Please report every line in the entries that contains the string "will".
======== Available records ========
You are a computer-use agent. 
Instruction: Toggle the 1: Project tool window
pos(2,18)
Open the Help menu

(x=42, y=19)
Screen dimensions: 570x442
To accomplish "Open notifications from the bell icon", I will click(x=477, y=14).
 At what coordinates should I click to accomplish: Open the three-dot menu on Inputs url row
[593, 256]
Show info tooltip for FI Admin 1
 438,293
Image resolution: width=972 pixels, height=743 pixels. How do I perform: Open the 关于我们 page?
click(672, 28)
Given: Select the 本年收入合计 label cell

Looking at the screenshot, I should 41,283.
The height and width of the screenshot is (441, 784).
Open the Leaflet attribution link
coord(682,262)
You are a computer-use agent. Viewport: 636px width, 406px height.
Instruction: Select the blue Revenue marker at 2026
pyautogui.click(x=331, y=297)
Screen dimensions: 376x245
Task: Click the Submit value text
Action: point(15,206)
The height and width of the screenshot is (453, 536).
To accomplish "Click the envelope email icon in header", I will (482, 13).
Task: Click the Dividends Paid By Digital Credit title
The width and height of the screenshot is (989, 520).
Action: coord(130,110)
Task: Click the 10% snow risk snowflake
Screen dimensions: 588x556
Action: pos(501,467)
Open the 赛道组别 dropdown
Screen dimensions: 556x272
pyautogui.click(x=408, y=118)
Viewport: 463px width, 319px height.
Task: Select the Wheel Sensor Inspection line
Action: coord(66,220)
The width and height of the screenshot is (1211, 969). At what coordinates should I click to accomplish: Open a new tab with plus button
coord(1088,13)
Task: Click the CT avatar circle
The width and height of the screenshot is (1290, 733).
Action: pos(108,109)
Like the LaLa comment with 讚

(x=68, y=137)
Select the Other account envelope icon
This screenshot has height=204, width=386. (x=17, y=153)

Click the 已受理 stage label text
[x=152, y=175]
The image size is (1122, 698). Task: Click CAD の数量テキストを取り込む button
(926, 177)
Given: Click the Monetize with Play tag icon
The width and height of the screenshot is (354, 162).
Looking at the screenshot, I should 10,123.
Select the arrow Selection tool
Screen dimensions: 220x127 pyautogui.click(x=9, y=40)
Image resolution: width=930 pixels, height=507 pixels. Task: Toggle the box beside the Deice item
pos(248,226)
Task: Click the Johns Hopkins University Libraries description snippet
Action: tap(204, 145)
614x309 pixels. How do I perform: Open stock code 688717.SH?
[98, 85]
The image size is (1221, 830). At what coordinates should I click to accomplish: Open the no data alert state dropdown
========
Exercise output
To accomplish "Open notifications from the bell icon", I will click(x=477, y=14).
To accomplish "Click the envelope email icon in header", I will (482, 13).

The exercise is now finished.